KU Engineering professor wins NSF CAREER Award for water resources research
LAWRENCE — Research conducted by an assistant professor of civil, environmental & architectural engineering at the University of Kansas that examines how humans have and will affect natural water systems was awarded a five-year, $609,000 grant from the National Science Foundation.
Admin Husic is the recipient of an NSF Early Career Development (CAREER) award for his efforts to document and share what he describes as “dynamic connectivity: a research and educational frontier for sustainable environmental management under climate and land use uncertainty.”
Husic is working to understand how landscapes adjust as they direct water — and the sediment and nutrients that it carries — to rivers. If efforts to manage shared water resources are to be successful, he said, it will be critical to understand the role that humans play in affecting such timeless connections.

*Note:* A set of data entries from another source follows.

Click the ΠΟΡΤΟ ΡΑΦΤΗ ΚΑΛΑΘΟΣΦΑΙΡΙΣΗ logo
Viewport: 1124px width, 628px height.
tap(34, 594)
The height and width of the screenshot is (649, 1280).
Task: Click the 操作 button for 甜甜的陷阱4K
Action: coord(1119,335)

He sees two questions driving the work: “How have humans changed the landscapes around us for the worse, and how are we able to manage them for the better?”
“Water is such a basic necessity — not just for humans but for all living things on Earth,” Husic said. “However, in many places throughout the world, water is often lacking — either in its quantity or quality. I’m motivated by a desire to ensure its availability and safety for people.”
CAREER awards are considered among the NSF’s most prestigious, given annually to about 500 early-career faculty with the potential to serve as academic role models in research and education. NSF expects recipients’ activities to build a firm foundation for a lifetime of leadership in integrating education and research.
Husic’s work aims to bring a new, dynamic approach to traditionally qualitative, static assessments of the connectivity of hydrologic systems throughout the United States. His team will look back in time and leverage high-frequency aquatic sensors for nitrate and turbidity in more than 150 rivers, using the data to train a deep learning model. Dynamic connectivity will be expressed through mathematics, revealing dominant pathways of connection. Machine learning will link how attributes of the landscape affect river quality, and a web application will help determine the potential for using dynamic connectivity as a management tool.
“This work will provide us with a set of predictive tools that will indicate where, when and how water quality is deteriorated,” Husic said, noting that the work will attempt to answer a number of critical questions. Among them: “Can dynamic landscape connectivity be strategically managed to confer ecosystem benefits while maintaining societal demands?”
Husic, who joined the KU faculty in 2018, leads a research lab of undergraduate and graduate students developing models and systems that can be used to train the next generation of engineers and policymakers “to be good stewards,” he said, of humanity’s shared and changing human-environment systems.
“The CAREER award will act as a springboard for achieving our lab’s goals and will set us up for success — not only in the next five years, but for the decades to come as land use and climate change intensify and bring new water challenges,” Husic said.